Haroon Siddiqui and the death of Canadian independent journalism

As I was expecting, even the supposedly "progressive" Toronto Star, and even its well-known "progressive" columnist, Haroon Siddiqui, failed to mention anything about Ramin Jahanbegloo's continuous co-operation with the infamou National Endowment for Democracy which was the main reason he was arrested in Tehran in 2006.

To me this is a sad sign of the death of critical and independent journalism in Canada.

Posted by hoder at 7:51 PM | Comments (1) | TrackBack

January 17, 2008

Ramin Jahanbegloo and the National Endowment for Democracy (NED)

The Iranian darling of the American regime change project (soft or hard) in Iran, Ramin Jahanbegloo, is back in Canada and being praised left ad right by the utterly appreciative and polite Canadian journalists.

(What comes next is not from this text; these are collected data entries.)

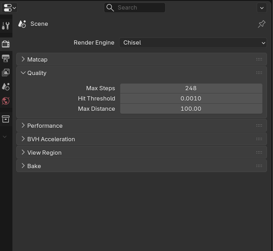The image size is (273, 251).
Task: Switch to the Render properties tab
Action: coord(6,44)
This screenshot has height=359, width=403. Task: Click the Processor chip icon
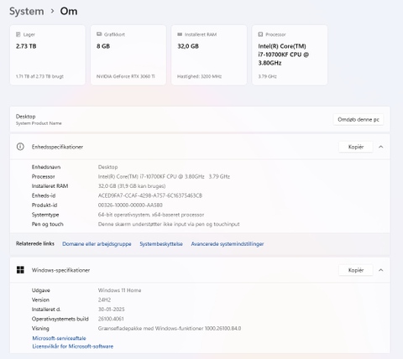tap(260, 34)
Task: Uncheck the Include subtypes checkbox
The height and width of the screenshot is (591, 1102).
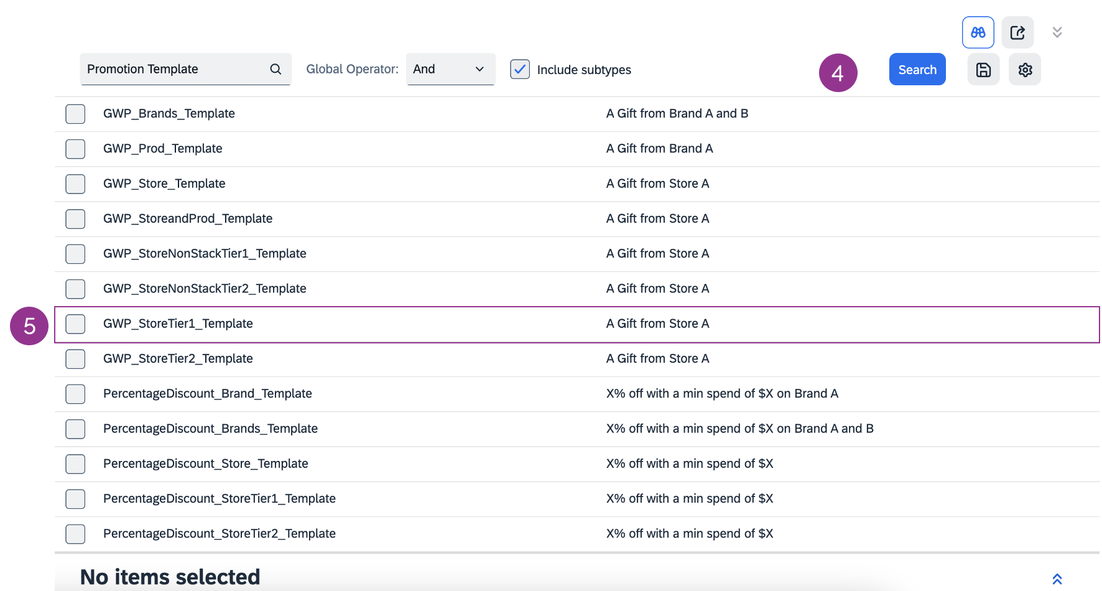Action: pos(520,69)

I took this photo of him in 2002 when, as a former friend, I had no idea what he was up to those days. Doesn't it just work perfectly now?

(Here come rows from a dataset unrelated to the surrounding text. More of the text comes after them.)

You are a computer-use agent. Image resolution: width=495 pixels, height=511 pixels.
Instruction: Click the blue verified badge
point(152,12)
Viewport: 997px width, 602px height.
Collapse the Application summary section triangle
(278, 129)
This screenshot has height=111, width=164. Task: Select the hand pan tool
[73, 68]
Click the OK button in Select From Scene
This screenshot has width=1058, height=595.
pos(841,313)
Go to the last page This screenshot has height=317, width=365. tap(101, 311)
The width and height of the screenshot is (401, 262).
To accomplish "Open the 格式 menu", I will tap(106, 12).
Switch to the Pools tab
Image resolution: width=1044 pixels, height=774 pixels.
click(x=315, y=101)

But not a single one of them has even mentioned the main reason behind his arrest that was his one year service and continuous close ties with the National Endowment for Democracy, which is described by its own first president, Allen Weinstein, as an organization which is doing what "was done covertly 25 years ago by the CIA." (The Washington Post, 22 September 1991)

I haven't lost all my hope in Canadian media yet, but I really wonder which Canadian newspaper or magazine is going to upset Jahanbegloo's publicists at the University of Toronto (where he is on various scholarships now) and talk about the very reason behind Iran's treatment of him.

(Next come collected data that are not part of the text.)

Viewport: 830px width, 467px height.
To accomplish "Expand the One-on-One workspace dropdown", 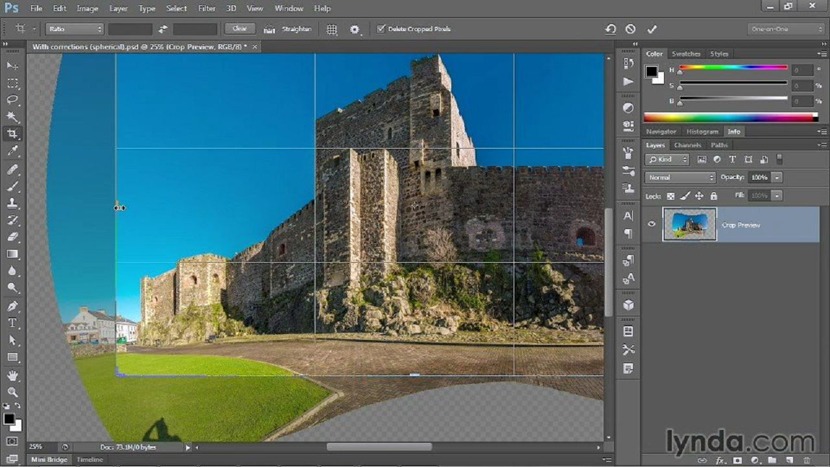I will click(785, 29).
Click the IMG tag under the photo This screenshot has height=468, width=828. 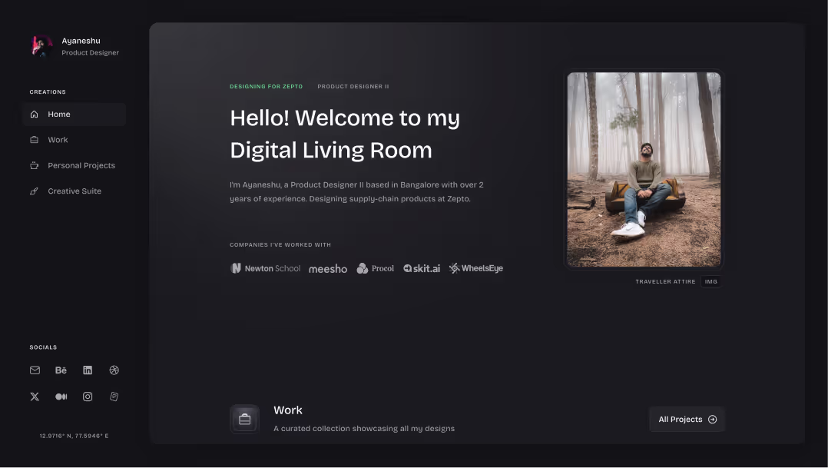click(710, 282)
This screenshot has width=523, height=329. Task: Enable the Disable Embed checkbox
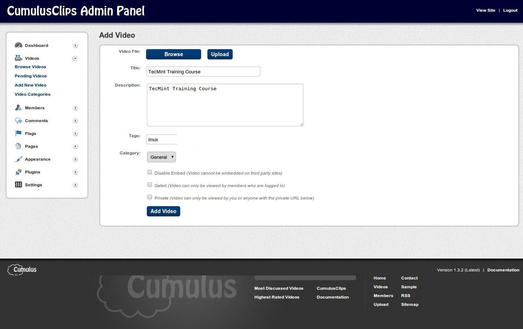coord(150,172)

He is going to give a lecture on Monday, Jan 28, 2008 from 07:30 pm to 09:30 pm in Isabel Bader Theatre, 93 Charles St. W. I wonder if there is at least some progressive Canadians left in Toronto who would dare and challenge him publicly about his NED connection and why he is trying to hide it.

By the way, is it just me or you are also thinking Canada is now gradually becoming the main hub for the US regime change plans in Iran? You know that Akbar Ganji is already working with the Canadian version of the NED, Rights and Democracy, and living in Toronto now.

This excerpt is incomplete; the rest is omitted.